◆ PROBLEM DETAILS
Without pictures, repeat the lines of the entries from the one containing "Task: Open a" through the last, both ends included, and nothing else.

◆ DATASET
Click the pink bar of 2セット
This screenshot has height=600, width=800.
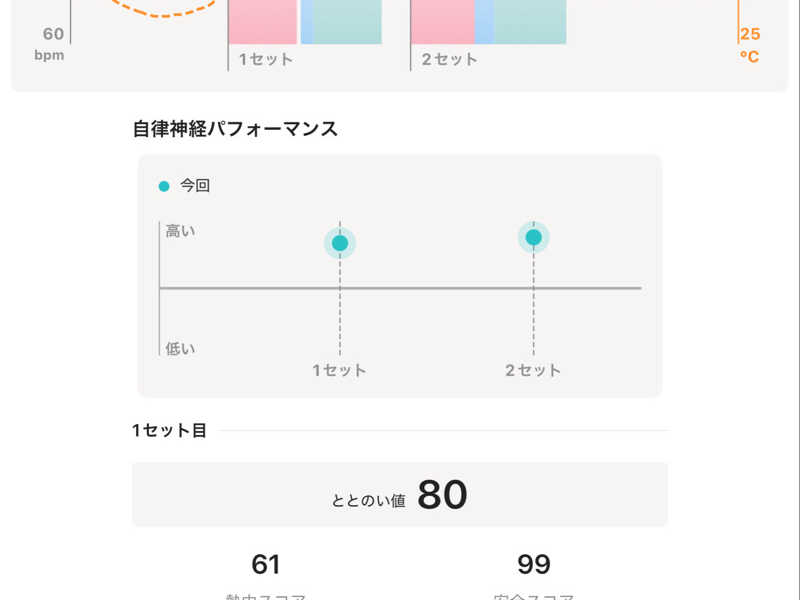coord(443,22)
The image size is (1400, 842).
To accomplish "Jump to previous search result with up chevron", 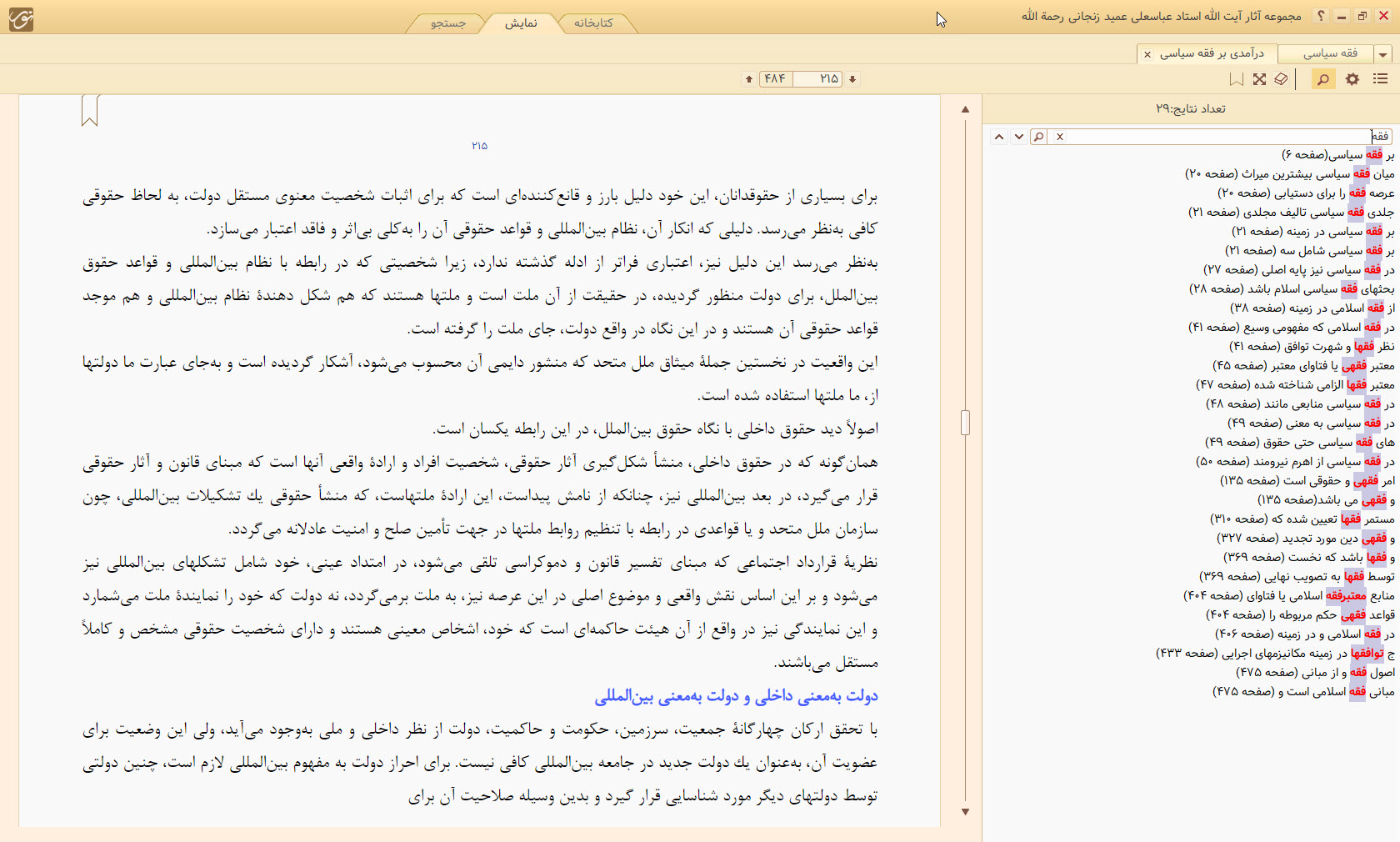I will (x=999, y=137).
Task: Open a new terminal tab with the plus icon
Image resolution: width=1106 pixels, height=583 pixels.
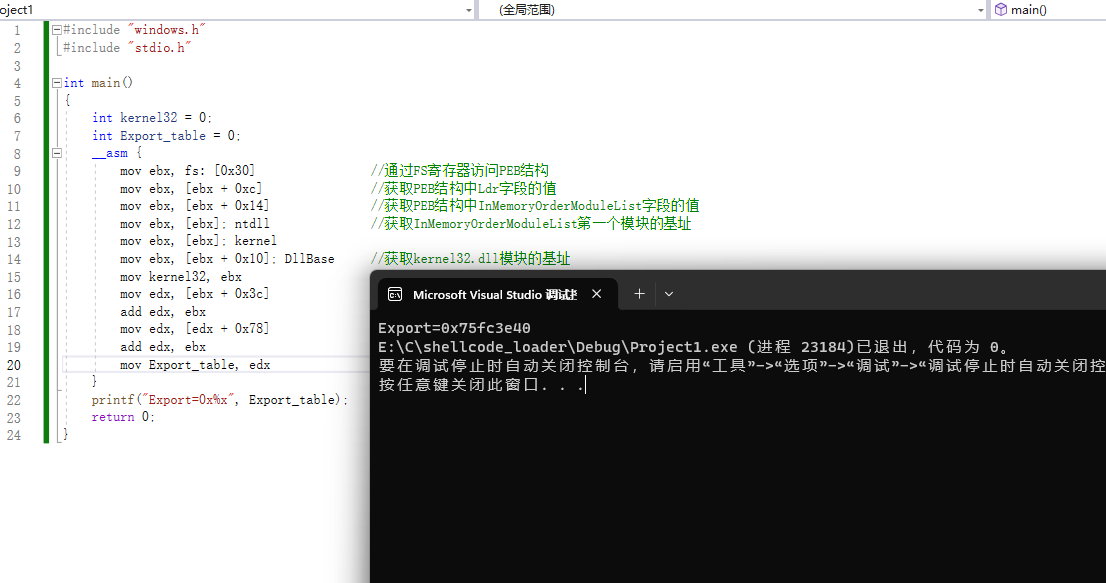Action: (x=638, y=293)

◆ WRITTEN RESPONSE
Task: Open a new terminal tab with the plus icon
Image resolution: width=1106 pixels, height=583 pixels.
Action: (x=638, y=293)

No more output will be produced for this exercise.